About this task >>
Output every record below precisely as it is written.

Stored data entries
--
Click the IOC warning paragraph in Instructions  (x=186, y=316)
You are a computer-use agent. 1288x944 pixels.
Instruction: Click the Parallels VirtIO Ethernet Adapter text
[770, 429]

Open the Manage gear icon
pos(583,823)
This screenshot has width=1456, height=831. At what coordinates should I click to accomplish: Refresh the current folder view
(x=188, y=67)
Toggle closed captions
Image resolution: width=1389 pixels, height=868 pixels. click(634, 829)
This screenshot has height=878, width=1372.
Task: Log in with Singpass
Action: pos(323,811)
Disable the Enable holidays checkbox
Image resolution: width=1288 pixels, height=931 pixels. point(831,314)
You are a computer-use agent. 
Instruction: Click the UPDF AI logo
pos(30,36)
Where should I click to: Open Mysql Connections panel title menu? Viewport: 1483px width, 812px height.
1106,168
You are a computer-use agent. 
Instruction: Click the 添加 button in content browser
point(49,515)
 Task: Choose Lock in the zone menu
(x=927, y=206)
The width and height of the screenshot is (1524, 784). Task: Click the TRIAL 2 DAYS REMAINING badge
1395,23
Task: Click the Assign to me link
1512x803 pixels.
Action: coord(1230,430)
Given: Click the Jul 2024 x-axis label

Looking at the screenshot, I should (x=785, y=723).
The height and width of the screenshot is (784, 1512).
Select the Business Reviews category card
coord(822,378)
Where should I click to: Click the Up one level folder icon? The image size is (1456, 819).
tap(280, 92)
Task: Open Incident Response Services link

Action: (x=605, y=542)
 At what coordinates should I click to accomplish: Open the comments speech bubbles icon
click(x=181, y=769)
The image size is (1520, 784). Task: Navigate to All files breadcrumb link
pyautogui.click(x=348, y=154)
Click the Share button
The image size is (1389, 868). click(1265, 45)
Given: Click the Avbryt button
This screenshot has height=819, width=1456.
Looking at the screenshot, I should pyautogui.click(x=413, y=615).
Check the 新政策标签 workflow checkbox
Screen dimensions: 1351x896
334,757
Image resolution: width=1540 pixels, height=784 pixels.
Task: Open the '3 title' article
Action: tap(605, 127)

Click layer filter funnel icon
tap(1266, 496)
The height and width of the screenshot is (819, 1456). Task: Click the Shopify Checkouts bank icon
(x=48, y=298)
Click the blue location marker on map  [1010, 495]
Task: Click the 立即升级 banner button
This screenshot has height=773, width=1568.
--
Solution >>
Click the IOC warning paragraph in Instructions  (x=186, y=316)
You are a computer-use agent. 1288x944 pixels.
Instruction: Click the Parallels VirtIO Ethernet Adapter text
[770, 429]

Open the Manage gear icon
pos(583,823)
This screenshot has width=1456, height=831. At what coordinates should I click to accomplish: Refresh the current folder view
(x=188, y=67)
Toggle closed captions
Image resolution: width=1389 pixels, height=868 pixels. click(634, 829)
This screenshot has height=878, width=1372.
Task: Log in with Singpass
Action: pos(323,811)
Disable the Enable holidays checkbox
Image resolution: width=1288 pixels, height=931 pixels. point(831,314)
You are a computer-use agent. 
Instruction: Click the UPDF AI logo
pos(30,36)
Where should I click to: Open Mysql Connections panel title menu? Viewport: 1483px width, 812px height.
1106,168
You are a computer-use agent. 
Instruction: Click the 添加 button in content browser
point(49,515)
 Task: Choose Lock in the zone menu
(x=927, y=206)
The width and height of the screenshot is (1524, 784). Task: Click the TRIAL 2 DAYS REMAINING badge
1395,23
Task: Click the Assign to me link
1512x803 pixels.
Action: coord(1230,430)
Given: Click the Jul 2024 x-axis label

Looking at the screenshot, I should (x=785, y=723).
The height and width of the screenshot is (784, 1512).
Select the Business Reviews category card
coord(822,378)
Where should I click to: Click the Up one level folder icon? The image size is (1456, 819).
tap(280, 92)
Task: Open Incident Response Services link

Action: (x=605, y=542)
 At what coordinates should I click to accomplish: Open the comments speech bubbles icon
click(x=181, y=769)
The image size is (1520, 784). Task: Navigate to All files breadcrumb link
pyautogui.click(x=348, y=154)
Click the Share button
The image size is (1389, 868). click(1265, 45)
Given: Click the Avbryt button
This screenshot has height=819, width=1456.
Looking at the screenshot, I should pyautogui.click(x=413, y=615).
Check the 新政策标签 workflow checkbox
Screen dimensions: 1351x896
334,757
Image resolution: width=1540 pixels, height=784 pixels.
Task: Open the '3 title' article
Action: tap(605, 127)

Click layer filter funnel icon
tap(1266, 496)
The height and width of the screenshot is (819, 1456). Task: Click the Shopify Checkouts bank icon
(x=48, y=298)
Click the blue location marker on map  [1010, 495]
Task: Click the 立即升级 banner button
This screenshot has height=773, width=1568.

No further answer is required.